Only the lines from the one that contains "This screenshot has height=1261, width=2477." to the last line below, both included, should be transcribed. Pictures stay out of the copy.

=======

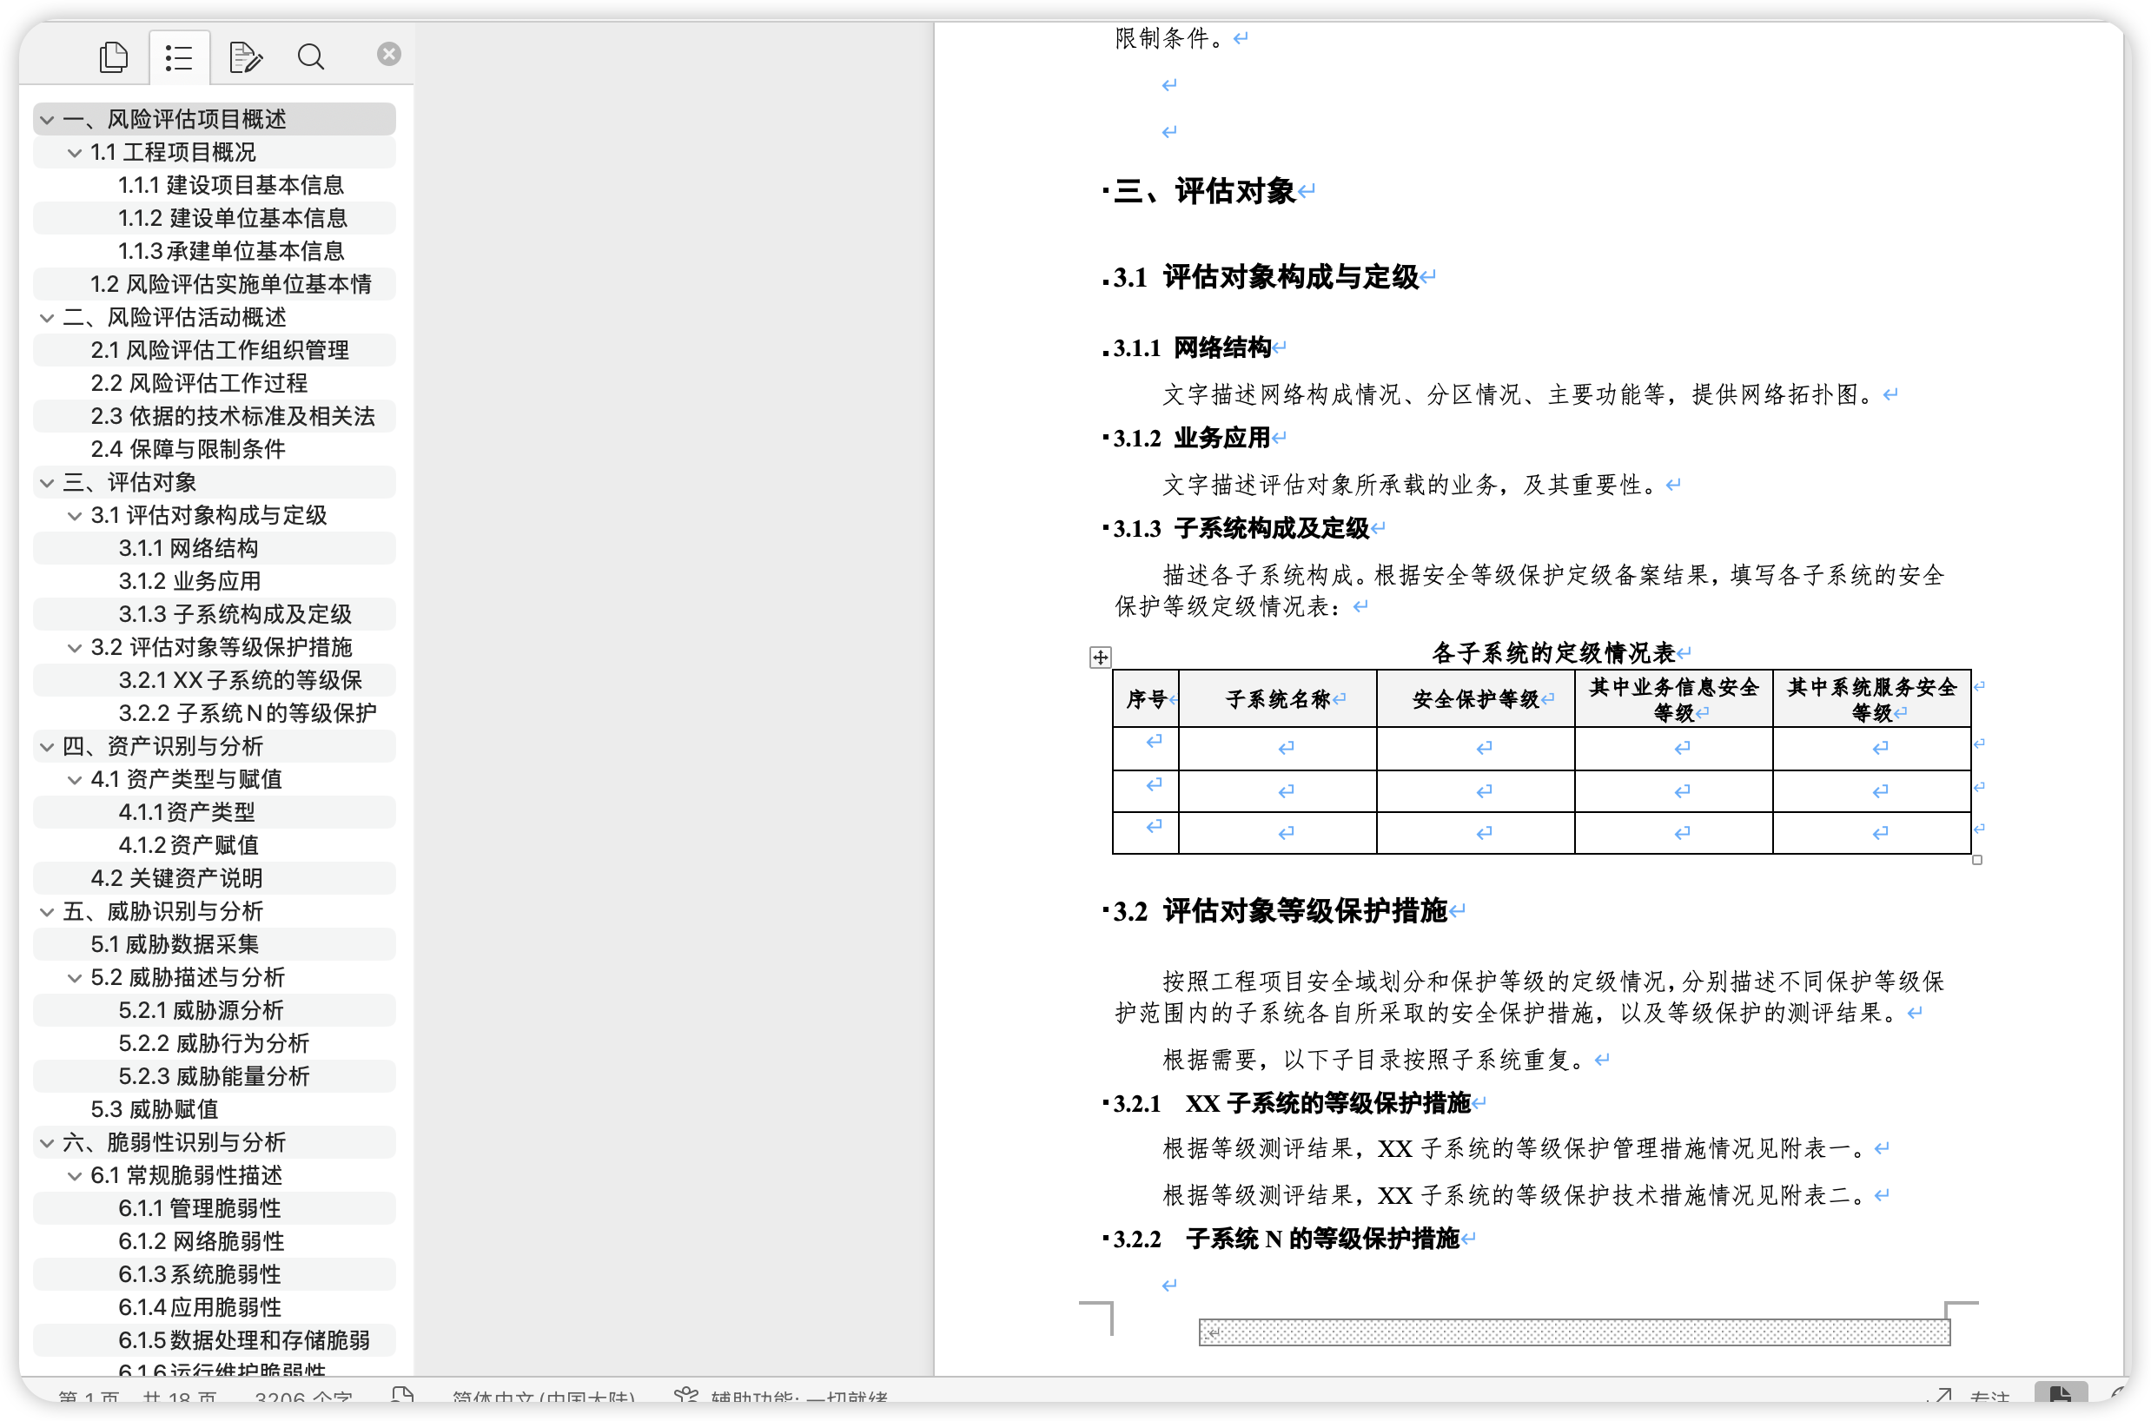
Task: Click the spelling check icon in status bar
Action: click(x=402, y=1397)
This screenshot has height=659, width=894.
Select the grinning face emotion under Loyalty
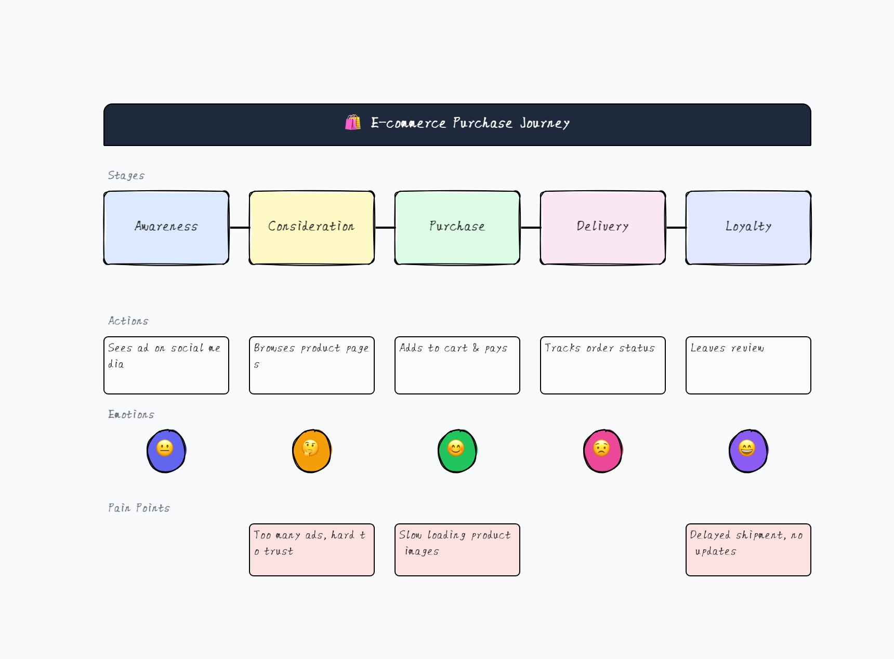click(748, 451)
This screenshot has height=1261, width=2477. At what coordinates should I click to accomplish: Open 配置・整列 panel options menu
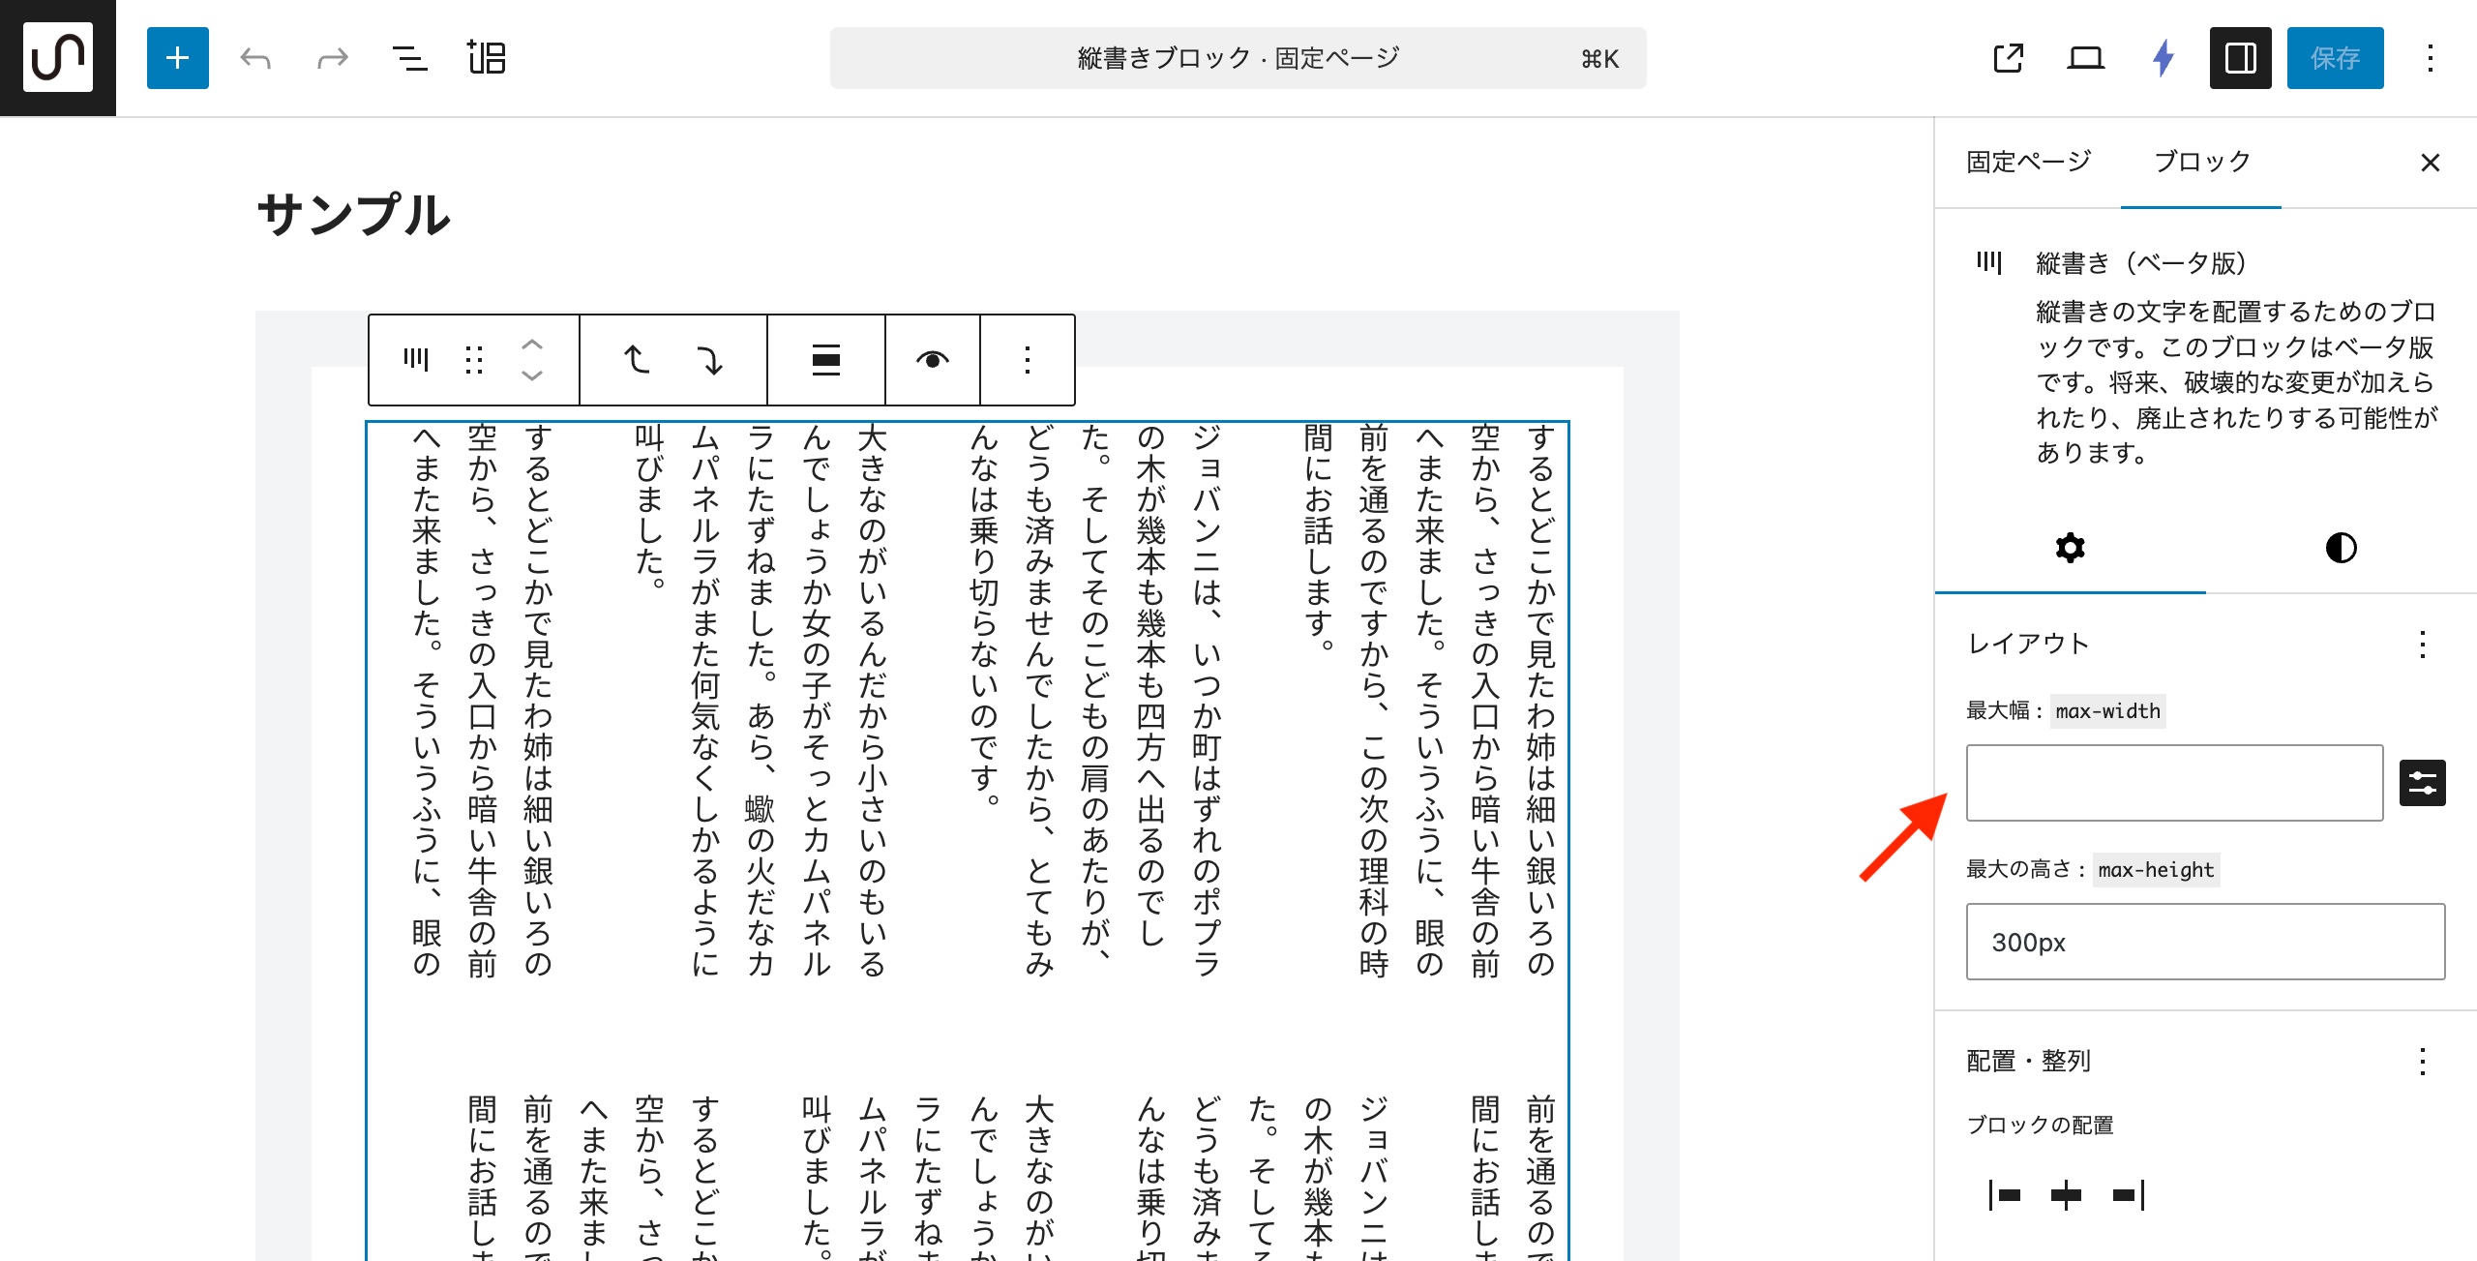coord(2422,1061)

=======

# SOLUTION
This screenshot has height=1261, width=2477. At what coordinates should I click to accomplish: Open 配置・整列 panel options menu
coord(2422,1061)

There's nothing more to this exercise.